Purpose: Increased intraoperative parathyroid hormone excretion ("PTH spikes") due to unintended manipulation of parathyroid adenoma can be observed frequently during surgery for primary hyperparathyroidism. This may lead to difficulties in interpreting intraoperative PTH curves. The aim of this study was to elucidate possible risk factors for PTH spikes and to evaluate the impact on different interpretation criteria of intraoperative PTH curves.
Methods: Eight hundred forty-seven patients with primary hyperparathyroidism were included. The probability of PTH spikes was analyzed regarding preoperative PTH- and creatinine levels, and size of adenoma and their impact on the Vienna, Miami, and Halle criteria was evaluated.
Results: PTH spikes occurred in 102 patients (12 %) and revealed to be independent of PTH- and creatinine levels (p = 0.13) preoperatively. There was a significant negative correlation between "manipulation PTH" and "baseline PTH" values and the gland volume, respectively. Patients presenting with smaller adenomas and those with low-baseline PTH values show significantly higher manipulation values. No risk factor for manipulation was exposed and no significantly higher risk of misclassification as "false positive" in case of PTH spikes was detected for any interpretation criterion. For the "Vienna Criterion," however, a significant increase in the risk of "false negative" misclassification was observed with increasing manipulation values.
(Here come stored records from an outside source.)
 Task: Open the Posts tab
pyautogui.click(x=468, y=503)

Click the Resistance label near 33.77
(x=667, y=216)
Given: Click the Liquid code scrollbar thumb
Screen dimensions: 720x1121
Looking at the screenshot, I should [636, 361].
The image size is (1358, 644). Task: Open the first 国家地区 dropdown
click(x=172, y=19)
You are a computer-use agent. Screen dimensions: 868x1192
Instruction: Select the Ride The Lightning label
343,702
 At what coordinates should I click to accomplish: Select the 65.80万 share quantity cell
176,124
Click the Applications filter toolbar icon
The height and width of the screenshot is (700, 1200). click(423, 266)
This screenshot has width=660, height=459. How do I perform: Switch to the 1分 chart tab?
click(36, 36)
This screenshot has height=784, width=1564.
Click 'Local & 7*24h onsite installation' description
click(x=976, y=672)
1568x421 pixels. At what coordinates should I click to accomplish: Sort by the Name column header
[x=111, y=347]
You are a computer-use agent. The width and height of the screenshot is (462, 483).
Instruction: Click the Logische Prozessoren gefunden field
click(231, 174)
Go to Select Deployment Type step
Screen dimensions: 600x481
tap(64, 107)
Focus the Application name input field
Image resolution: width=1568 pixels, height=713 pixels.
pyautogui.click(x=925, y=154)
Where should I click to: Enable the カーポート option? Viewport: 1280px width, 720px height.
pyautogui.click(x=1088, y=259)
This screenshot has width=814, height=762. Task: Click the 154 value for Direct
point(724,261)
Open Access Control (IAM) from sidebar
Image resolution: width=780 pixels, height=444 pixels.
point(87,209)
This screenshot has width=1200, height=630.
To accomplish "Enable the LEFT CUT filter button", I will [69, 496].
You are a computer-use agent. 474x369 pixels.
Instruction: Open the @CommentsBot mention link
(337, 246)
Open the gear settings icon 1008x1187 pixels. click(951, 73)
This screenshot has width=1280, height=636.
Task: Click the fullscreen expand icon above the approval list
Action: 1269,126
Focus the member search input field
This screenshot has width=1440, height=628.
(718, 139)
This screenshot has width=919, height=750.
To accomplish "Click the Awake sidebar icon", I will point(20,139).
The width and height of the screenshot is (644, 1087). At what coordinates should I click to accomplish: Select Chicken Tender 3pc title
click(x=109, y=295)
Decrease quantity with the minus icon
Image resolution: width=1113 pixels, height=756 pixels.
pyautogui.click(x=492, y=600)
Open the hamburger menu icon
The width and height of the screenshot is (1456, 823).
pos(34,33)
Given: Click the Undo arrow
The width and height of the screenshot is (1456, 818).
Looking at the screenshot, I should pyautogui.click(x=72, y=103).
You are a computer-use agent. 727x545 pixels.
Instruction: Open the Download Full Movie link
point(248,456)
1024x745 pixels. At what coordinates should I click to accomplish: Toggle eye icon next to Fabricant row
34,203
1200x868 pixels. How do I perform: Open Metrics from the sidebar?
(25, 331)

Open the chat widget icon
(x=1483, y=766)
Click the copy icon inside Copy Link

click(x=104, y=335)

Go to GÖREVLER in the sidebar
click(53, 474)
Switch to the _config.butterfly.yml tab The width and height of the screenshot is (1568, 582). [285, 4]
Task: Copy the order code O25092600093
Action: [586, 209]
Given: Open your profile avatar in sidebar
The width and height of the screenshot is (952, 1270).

Conclusions: In patients with PTH spikes, none of the analyzed criteria show a significant increase in missed adenomas. Nevertheless, the Vienna criterion shows a higher rate of potentially unnecessary explorations with increasing manipulation values. Thus, caution is warranted in detecting PTH spikes and in individual interpretations of specific PTH curves is recommended. The Miami criterion seems to be favorable in this group of patients.